Task directions:
Rewrite every line in the stretch from the line containing "The height and width of the screenshot is (1354, 2408)." through the line containing "pos(656,320)", both ends included and the requests kept, offsetting each coordinate in the answers by adding 12 to it. Leave the pictures out.

Exercise material:
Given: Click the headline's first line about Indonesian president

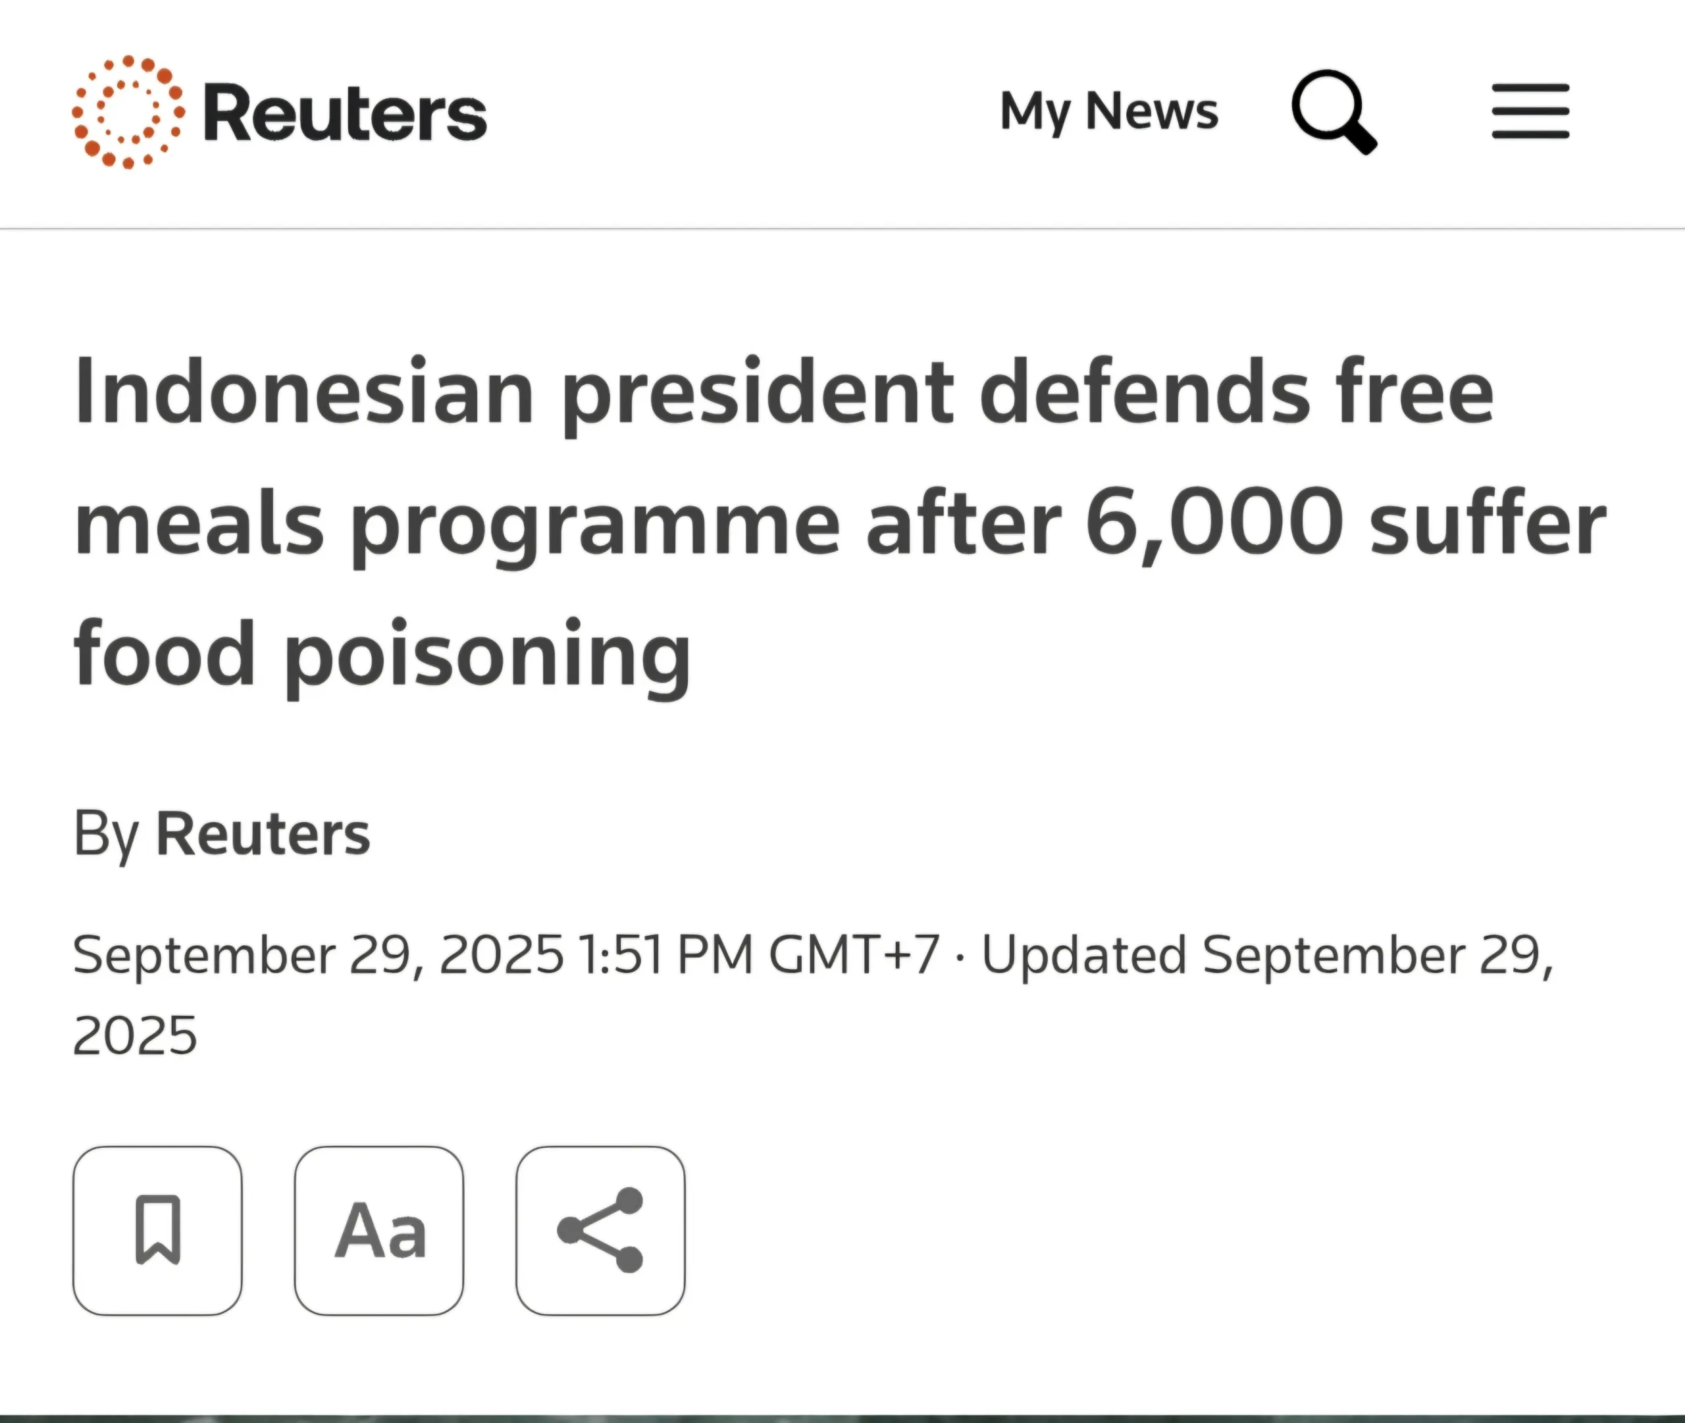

--

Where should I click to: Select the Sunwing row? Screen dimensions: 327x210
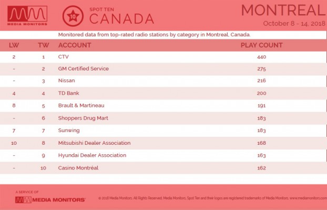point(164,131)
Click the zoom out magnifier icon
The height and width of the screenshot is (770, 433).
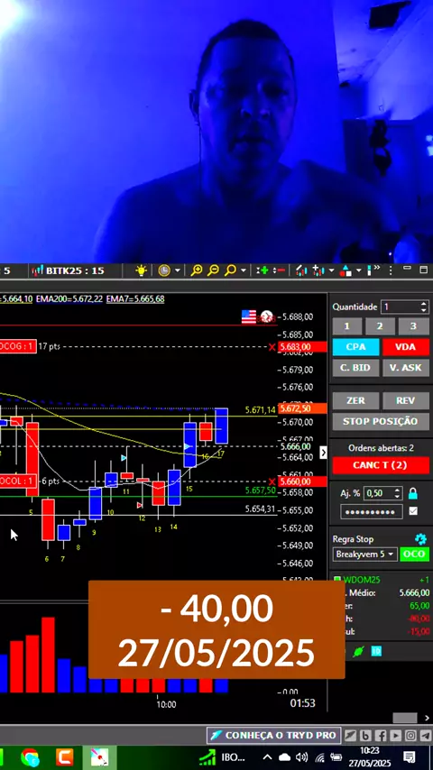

--

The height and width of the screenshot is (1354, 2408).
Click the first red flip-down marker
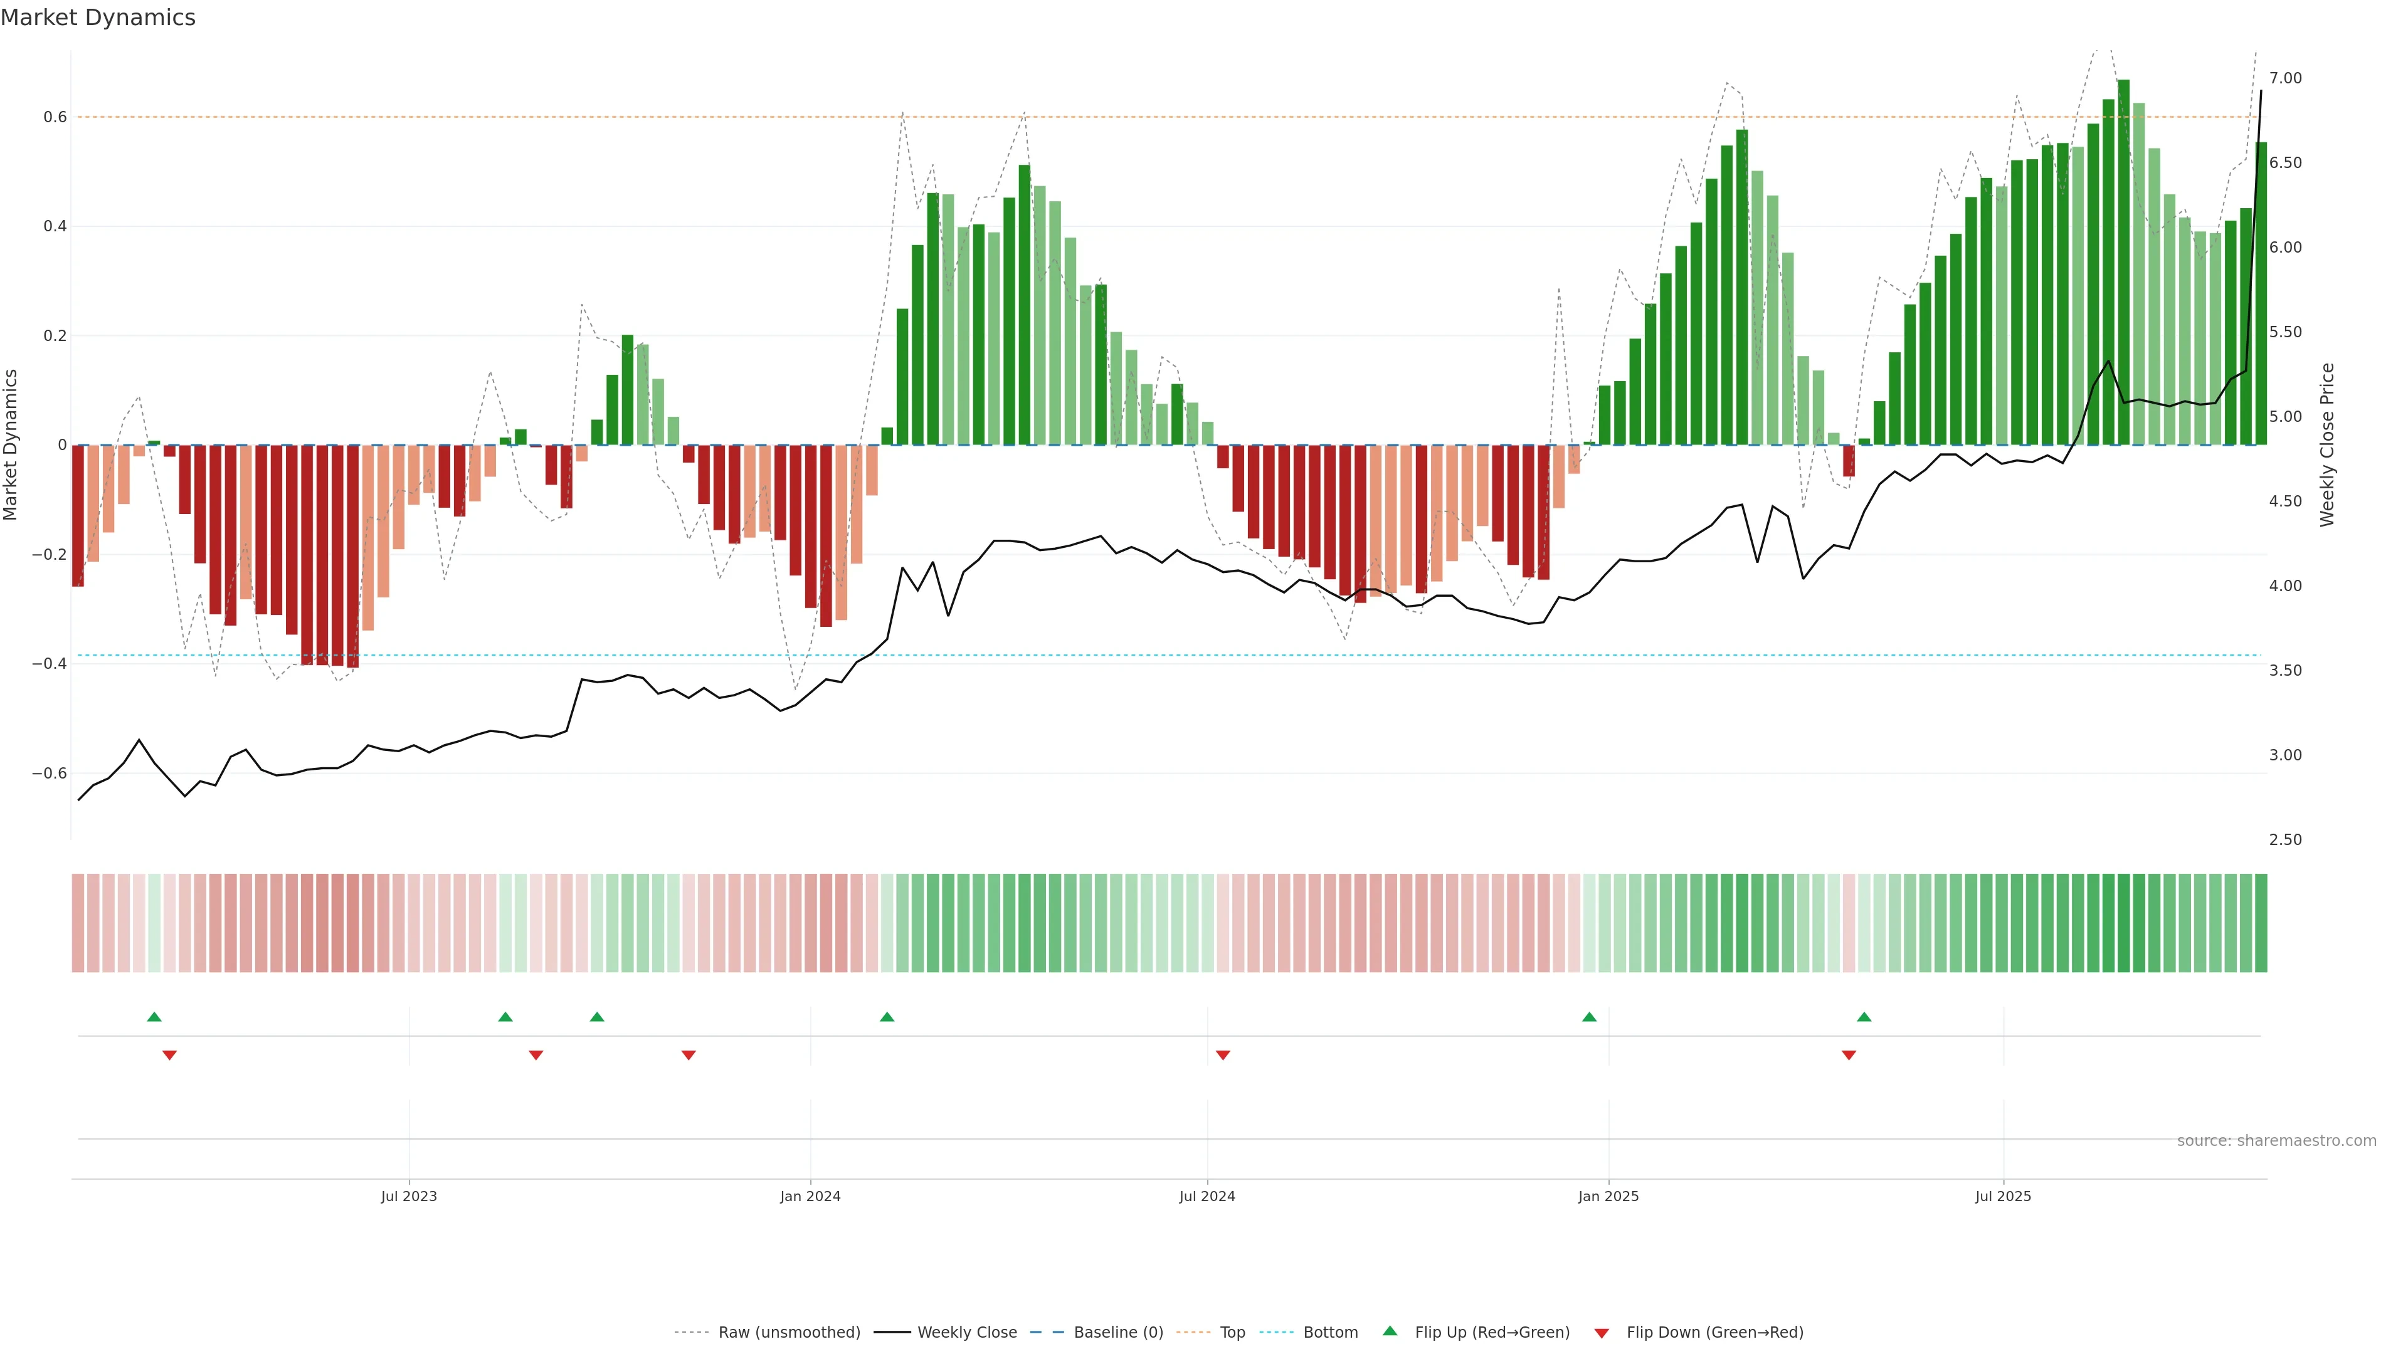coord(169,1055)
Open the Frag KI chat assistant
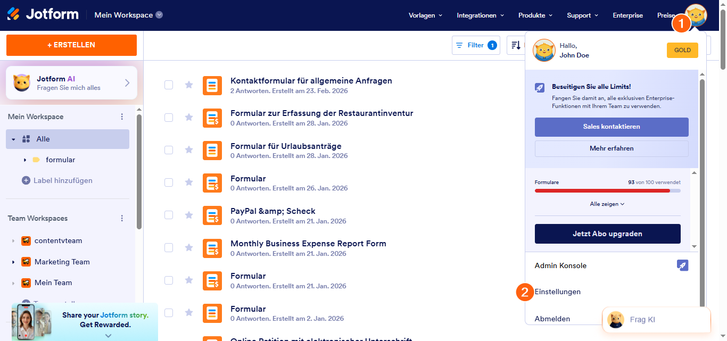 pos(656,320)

Response to this exercise:
The height and width of the screenshot is (1354, 2408).
Click the first red flip-down marker
coord(181,1067)
Open the Frag KI chat assistant
 pos(668,332)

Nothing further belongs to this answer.